Plural y en minúsculas
Las transiciones
Vicente Valero
Periférica
120 páginas | 15 euros
Apenas tres libros en un par de años han bastado a Vicente Valero (Ibiza, 1963) para destacarse como uno de los mejores exponentes de la última narrativa española. Habrá quien diga que otros lo logran de un solo golpe, pero admitamos que sacudirse el marchamo de poeta —tarea en la que el autor hizo sus primeras armas literarias— y adquirir credibilidad como prosista es, en nuestro país, algo más difícil de lo que parece.
Valero lo ha conseguido asumiendo una escritura muy desnuda, poco o nada efectista, y especialmente en esta última entrega, de tan patente realismo que resulta fácil caer en la tentación de buscarle fundamentos autobiográficos. La historia, no obstante y aun a pesar de su trasfondo histórico, funciona perfectamente como ficción. El punto de partida es la llegada del protagonista al sepelio de uno de sus mejores amigos de la infancia, del que se había distanciado hacía mucho. El reencuentro con otros viejos conocidos activa en él el mecanismo de la memoria, dando pie a una inevitable evaluación de su propia educación sentimental y del devenir de su comunidad en tiempos de cambios vertiginosos.
Frente a la Transición singular y en mayúsculas que en España llevamos cuatro décadas venerando, denostando o ambas cosas a la vez, el escritor nos invita a contemplar esas otras transiciones, en plural y en minúscula. Hubo una transición diferente para cada uno de los que vivieron aquellos años, vencedores y perdedores, jóvenes y veteranos. Y mientras el país se transformaba hasta quedar irreconocible —lo dijo un conspicuo político— incluso para la madre que lo parió, también se dio una transición paralela en quienes experimentaron las más radicales mutaciones de la edad, el paso de la niñez a la adolescencia. El relato histórico, hasta ahora, lo habían escrito los mayores. Con esta novela, Valero reivindica el derecho de la llamada generación de la Democracia a contar su versión.
Y para hacerlo, parece decirnos, lo primero es haber sobrevivido a aquellos tiempos. Eso es el narrador de Las transiciones, un superviviente, pero lo bastante lúcido como para entender que podría haber sido una víctima, una más, de aquella convulsa década de los 80. Ahí, más allá de contextos históricos o políticos, la novela cobra un cariz existencial. Los caminos que, conscientemente o no, escogemos o rechazamos, son nuestra salvación o nuestra condena. Pero, ¿éramos necesariamente mejores los que nos quedamos?
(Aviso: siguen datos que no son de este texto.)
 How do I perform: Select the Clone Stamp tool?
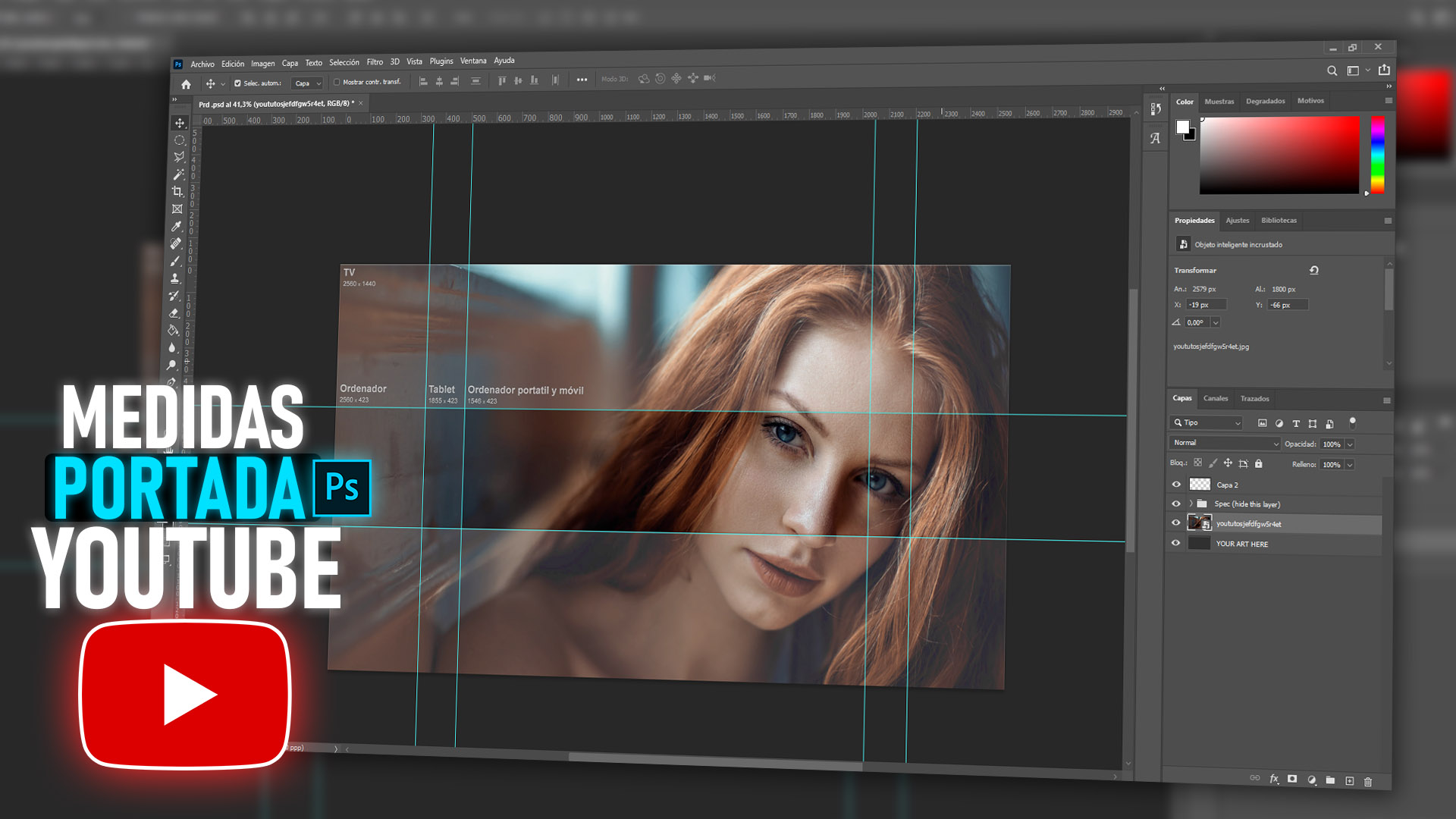[x=175, y=278]
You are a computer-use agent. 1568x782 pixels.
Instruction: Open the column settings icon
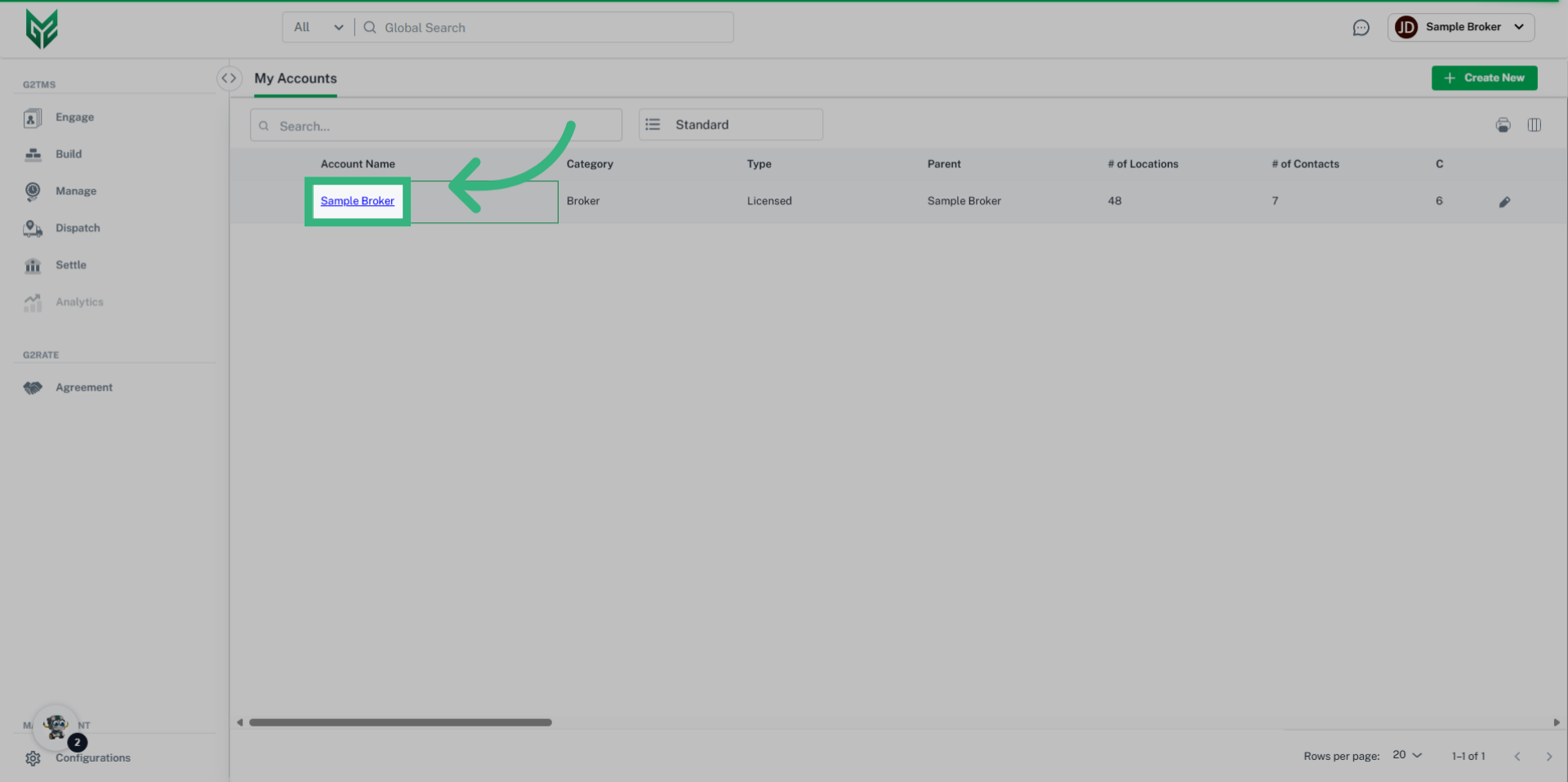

Por otra parte, aunque creo que no se cita en ningún momento el nombre de Ibiza, el hecho de que el escenario sea una isla pequeña, de turismo incipiente, da una impresión de aislamiento y cerrazón que podían compartir muchos lugares de la España peninsular. Lugares en los que los cambios nunca pasan desapercibidos, como tampoco lo hacen las cosas inmutables.